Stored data

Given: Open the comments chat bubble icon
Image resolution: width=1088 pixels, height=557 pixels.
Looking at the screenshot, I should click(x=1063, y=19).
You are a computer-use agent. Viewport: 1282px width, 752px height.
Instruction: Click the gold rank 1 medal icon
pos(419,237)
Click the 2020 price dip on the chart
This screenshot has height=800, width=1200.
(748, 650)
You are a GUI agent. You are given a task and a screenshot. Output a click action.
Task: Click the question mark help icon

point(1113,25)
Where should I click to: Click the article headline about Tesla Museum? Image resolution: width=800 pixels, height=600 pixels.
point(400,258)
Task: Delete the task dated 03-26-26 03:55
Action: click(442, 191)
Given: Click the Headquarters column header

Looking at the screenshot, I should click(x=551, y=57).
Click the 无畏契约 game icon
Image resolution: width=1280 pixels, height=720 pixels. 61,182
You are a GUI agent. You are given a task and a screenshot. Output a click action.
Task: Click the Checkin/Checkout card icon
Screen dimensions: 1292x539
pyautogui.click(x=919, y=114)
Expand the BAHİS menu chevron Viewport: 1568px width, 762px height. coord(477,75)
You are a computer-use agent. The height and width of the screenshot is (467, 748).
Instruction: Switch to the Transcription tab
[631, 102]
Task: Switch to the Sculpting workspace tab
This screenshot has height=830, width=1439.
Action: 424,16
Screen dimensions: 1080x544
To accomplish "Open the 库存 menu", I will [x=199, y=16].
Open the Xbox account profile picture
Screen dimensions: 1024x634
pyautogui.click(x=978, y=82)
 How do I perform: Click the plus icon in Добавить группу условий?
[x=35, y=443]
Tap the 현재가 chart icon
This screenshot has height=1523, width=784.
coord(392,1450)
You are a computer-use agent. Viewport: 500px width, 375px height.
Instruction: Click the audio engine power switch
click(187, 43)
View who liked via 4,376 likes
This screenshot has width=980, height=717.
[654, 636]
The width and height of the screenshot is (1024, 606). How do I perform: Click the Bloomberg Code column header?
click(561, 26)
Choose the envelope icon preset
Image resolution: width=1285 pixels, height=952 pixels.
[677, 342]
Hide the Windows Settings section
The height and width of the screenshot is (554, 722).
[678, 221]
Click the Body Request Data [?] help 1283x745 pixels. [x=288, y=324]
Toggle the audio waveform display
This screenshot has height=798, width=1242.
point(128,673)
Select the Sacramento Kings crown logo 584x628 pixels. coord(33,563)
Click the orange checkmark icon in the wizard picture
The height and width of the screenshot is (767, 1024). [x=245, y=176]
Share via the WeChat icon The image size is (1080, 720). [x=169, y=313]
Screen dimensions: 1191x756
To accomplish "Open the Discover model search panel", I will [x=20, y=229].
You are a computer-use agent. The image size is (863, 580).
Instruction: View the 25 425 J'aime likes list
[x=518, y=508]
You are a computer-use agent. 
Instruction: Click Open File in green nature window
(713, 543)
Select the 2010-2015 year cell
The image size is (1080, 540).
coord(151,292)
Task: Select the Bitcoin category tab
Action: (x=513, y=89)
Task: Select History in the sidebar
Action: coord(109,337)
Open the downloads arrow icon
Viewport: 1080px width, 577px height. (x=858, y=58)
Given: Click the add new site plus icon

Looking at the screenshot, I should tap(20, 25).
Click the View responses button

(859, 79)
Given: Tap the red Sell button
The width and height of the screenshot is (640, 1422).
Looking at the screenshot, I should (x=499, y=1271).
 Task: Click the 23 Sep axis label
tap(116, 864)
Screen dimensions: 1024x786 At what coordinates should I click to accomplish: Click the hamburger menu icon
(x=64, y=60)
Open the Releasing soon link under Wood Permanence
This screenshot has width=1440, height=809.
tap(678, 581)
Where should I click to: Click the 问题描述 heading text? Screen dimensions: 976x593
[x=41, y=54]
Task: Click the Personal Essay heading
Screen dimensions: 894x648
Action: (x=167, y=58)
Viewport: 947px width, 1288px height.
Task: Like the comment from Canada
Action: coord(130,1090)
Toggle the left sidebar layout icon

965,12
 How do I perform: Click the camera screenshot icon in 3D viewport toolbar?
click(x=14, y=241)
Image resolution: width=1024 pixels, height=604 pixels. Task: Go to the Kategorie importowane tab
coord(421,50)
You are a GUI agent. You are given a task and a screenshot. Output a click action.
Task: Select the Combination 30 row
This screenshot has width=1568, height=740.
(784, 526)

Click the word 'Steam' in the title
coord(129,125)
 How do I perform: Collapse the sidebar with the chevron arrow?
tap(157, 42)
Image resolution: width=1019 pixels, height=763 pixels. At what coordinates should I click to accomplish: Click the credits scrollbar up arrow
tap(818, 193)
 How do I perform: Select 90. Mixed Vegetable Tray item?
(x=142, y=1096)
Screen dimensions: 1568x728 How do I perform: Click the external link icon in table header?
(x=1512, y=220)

* **Task**:
What is needed is an exact transcription of every record above.

* **Your response**:
Given: Open the comments chat bubble icon
Image resolution: width=1088 pixels, height=557 pixels.
Looking at the screenshot, I should click(x=1063, y=19).
You are a computer-use agent. Viewport: 1282px width, 752px height.
Instruction: Click the gold rank 1 medal icon
pos(419,237)
Click the 2020 price dip on the chart
This screenshot has height=800, width=1200.
(748, 650)
You are a GUI agent. You are given a task and a screenshot. Output a click action.
Task: Click the question mark help icon

point(1113,25)
Where should I click to: Click the article headline about Tesla Museum? Image resolution: width=800 pixels, height=600 pixels.
point(400,258)
Task: Delete the task dated 03-26-26 03:55
Action: click(442, 191)
Given: Click the Headquarters column header

Looking at the screenshot, I should click(x=551, y=57).
Click the 无畏契约 game icon
Image resolution: width=1280 pixels, height=720 pixels. 61,182
You are a GUI agent. You are given a task and a screenshot. Output a click action.
Task: Click the Checkin/Checkout card icon
Screen dimensions: 1292x539
pyautogui.click(x=919, y=114)
Expand the BAHİS menu chevron Viewport: 1568px width, 762px height. coord(477,75)
You are a computer-use agent. The height and width of the screenshot is (467, 748).
Instruction: Switch to the Transcription tab
[631, 102]
Task: Switch to the Sculpting workspace tab
This screenshot has height=830, width=1439.
Action: 424,16
Screen dimensions: 1080x544
To accomplish "Open the 库存 menu", I will [x=199, y=16].
Open the Xbox account profile picture
Screen dimensions: 1024x634
pyautogui.click(x=978, y=82)
 How do I perform: Click the plus icon in Добавить группу условий?
[x=35, y=443]
Tap the 현재가 chart icon
This screenshot has height=1523, width=784.
coord(392,1450)
You are a computer-use agent. Viewport: 500px width, 375px height.
Instruction: Click the audio engine power switch
click(187, 43)
View who liked via 4,376 likes
This screenshot has width=980, height=717.
[654, 636]
The width and height of the screenshot is (1024, 606). How do I perform: Click the Bloomberg Code column header?
click(561, 26)
Choose the envelope icon preset
Image resolution: width=1285 pixels, height=952 pixels.
[677, 342]
Hide the Windows Settings section
The height and width of the screenshot is (554, 722).
[678, 221]
Click the Body Request Data [?] help 1283x745 pixels. [x=288, y=324]
Toggle the audio waveform display
This screenshot has height=798, width=1242.
point(128,673)
Select the Sacramento Kings crown logo 584x628 pixels. coord(33,563)
Click the orange checkmark icon in the wizard picture
The height and width of the screenshot is (767, 1024). [x=245, y=176]
Share via the WeChat icon The image size is (1080, 720). [x=169, y=313]
Screen dimensions: 1191x756
To accomplish "Open the Discover model search panel", I will [x=20, y=229].
You are a computer-use agent. The image size is (863, 580).
Instruction: View the 25 425 J'aime likes list
[x=518, y=508]
You are a computer-use agent. 
Instruction: Click Open File in green nature window
(713, 543)
Select the 2010-2015 year cell
The image size is (1080, 540).
coord(151,292)
Task: Select the Bitcoin category tab
Action: (x=513, y=89)
Task: Select History in the sidebar
Action: coord(109,337)
Open the downloads arrow icon
Viewport: 1080px width, 577px height. (x=858, y=58)
Given: Click the add new site plus icon

Looking at the screenshot, I should tap(20, 25).
Click the View responses button

(859, 79)
Given: Tap the red Sell button
The width and height of the screenshot is (640, 1422).
Looking at the screenshot, I should (x=499, y=1271).
 Task: Click the 23 Sep axis label
tap(116, 864)
Screen dimensions: 1024x786 At what coordinates should I click to accomplish: Click the hamburger menu icon
(x=64, y=60)
Open the Releasing soon link under Wood Permanence
This screenshot has width=1440, height=809.
tap(678, 581)
Where should I click to: Click the 问题描述 heading text? Screen dimensions: 976x593
[x=41, y=54]
Task: Click the Personal Essay heading
Screen dimensions: 894x648
Action: (x=167, y=58)
Viewport: 947px width, 1288px height.
Task: Like the comment from Canada
Action: coord(130,1090)
Toggle the left sidebar layout icon

965,12
 How do I perform: Click the camera screenshot icon in 3D viewport toolbar?
click(x=14, y=241)
Image resolution: width=1024 pixels, height=604 pixels. Task: Go to the Kategorie importowane tab
coord(421,50)
You are a GUI agent. You are given a task and a screenshot. Output a click action.
Task: Select the Combination 30 row
This screenshot has width=1568, height=740.
(784, 526)

Click the word 'Steam' in the title
coord(129,125)
 How do I perform: Collapse the sidebar with the chevron arrow?
tap(157, 42)
Image resolution: width=1019 pixels, height=763 pixels. At what coordinates should I click to accomplish: Click the credits scrollbar up arrow
tap(818, 193)
 How do I perform: Select 90. Mixed Vegetable Tray item?
(x=142, y=1096)
Screen dimensions: 1568x728 How do I perform: Click the external link icon in table header?
(x=1512, y=220)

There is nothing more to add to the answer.